Your objective |
From the line that contains "Departments (952, 122)" through the line that contains "Bioderma Pigmentbio Sensitive", output every line of the listing below exactly and leave out all the rest.

─── Extracted information ───

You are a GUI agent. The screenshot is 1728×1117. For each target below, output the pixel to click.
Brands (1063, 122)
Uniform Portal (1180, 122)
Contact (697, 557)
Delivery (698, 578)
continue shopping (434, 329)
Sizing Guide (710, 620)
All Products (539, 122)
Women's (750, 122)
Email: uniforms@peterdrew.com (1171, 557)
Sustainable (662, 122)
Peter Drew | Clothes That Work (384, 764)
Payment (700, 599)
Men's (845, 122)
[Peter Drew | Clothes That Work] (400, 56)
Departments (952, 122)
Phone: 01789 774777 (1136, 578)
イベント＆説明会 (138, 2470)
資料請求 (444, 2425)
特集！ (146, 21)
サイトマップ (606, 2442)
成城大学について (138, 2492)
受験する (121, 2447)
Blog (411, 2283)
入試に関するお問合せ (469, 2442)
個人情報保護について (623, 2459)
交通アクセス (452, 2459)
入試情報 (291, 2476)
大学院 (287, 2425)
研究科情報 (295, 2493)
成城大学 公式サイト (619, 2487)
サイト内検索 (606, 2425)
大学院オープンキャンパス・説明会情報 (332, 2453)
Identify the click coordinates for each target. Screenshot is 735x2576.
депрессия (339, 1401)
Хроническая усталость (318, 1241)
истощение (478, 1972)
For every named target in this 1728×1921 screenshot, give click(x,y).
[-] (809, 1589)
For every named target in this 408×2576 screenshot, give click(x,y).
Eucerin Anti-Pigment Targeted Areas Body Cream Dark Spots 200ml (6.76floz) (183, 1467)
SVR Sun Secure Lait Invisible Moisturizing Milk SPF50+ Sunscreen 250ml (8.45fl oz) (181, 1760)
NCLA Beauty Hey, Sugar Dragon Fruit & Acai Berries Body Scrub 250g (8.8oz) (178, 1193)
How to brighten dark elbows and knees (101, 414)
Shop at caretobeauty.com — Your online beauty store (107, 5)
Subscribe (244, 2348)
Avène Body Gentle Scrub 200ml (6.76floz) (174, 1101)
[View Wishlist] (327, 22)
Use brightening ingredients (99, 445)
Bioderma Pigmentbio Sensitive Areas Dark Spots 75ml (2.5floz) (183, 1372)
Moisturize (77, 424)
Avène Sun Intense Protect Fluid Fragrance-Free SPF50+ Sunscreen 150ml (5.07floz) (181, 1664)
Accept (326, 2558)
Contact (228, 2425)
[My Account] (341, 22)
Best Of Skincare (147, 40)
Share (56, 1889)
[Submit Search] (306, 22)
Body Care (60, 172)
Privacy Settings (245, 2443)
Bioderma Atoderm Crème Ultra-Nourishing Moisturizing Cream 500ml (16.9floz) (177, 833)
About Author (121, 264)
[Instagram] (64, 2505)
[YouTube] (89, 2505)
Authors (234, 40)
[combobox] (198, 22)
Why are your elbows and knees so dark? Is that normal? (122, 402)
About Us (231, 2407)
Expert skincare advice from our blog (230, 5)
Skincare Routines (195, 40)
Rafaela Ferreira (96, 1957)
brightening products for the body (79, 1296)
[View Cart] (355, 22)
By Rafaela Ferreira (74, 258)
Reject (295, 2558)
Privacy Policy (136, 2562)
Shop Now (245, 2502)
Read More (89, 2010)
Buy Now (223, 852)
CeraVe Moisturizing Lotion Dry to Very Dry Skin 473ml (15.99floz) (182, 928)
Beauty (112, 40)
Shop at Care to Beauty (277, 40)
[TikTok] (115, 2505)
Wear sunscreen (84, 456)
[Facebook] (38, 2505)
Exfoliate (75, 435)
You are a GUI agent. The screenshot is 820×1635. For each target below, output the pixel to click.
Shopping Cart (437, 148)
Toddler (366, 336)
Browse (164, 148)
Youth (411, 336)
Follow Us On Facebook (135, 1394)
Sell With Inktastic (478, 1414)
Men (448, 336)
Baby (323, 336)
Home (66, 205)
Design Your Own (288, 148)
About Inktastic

───

Written answer |
Departments (952, 122)
Phone: 01789 774777 (1136, 578)
イベント＆説明会 (138, 2470)
資料請求 (444, 2425)
特集！ (146, 21)
サイトマップ (606, 2442)
成城大学について (138, 2492)
受験する (121, 2447)
Blog (411, 2283)
入試に関するお問合せ (469, 2442)
個人情報保護について (623, 2459)
交通アクセス (452, 2459)
入試情報 (291, 2476)
大学院 (287, 2425)
研究科情報 (295, 2493)
成城大学 公式サイト (619, 2487)
サイト内検索 (606, 2425)
大学院オープンキャンパス・説明会情報 (332, 2453)
Identify the click coordinates for each target. Screenshot is 735x2576.
депрессия (339, 1401)
Хроническая усталость (318, 1241)
истощение (478, 1972)
For every named target in this 1728×1921 screenshot, give click(x,y).
[-] (809, 1589)
For every named target in this 408×2576 screenshot, give click(x,y).
Eucerin Anti-Pigment Targeted Areas Body Cream Dark Spots 200ml (6.76floz) (183, 1467)
SVR Sun Secure Lait Invisible Moisturizing Milk SPF50+ Sunscreen 250ml (8.45fl oz) (181, 1760)
NCLA Beauty Hey, Sugar Dragon Fruit & Acai Berries Body Scrub 250g (8.8oz) (178, 1193)
How to brighten dark elbows and knees (101, 414)
Shop at caretobeauty.com — Your online beauty store (107, 5)
Subscribe (244, 2348)
Avène Body Gentle Scrub 200ml (6.76floz) (174, 1101)
[View Wishlist] (327, 22)
Use brightening ingredients (99, 445)
Bioderma Pigmentbio Sensitive Areas Dark Spots 75ml (2.5floz) (183, 1372)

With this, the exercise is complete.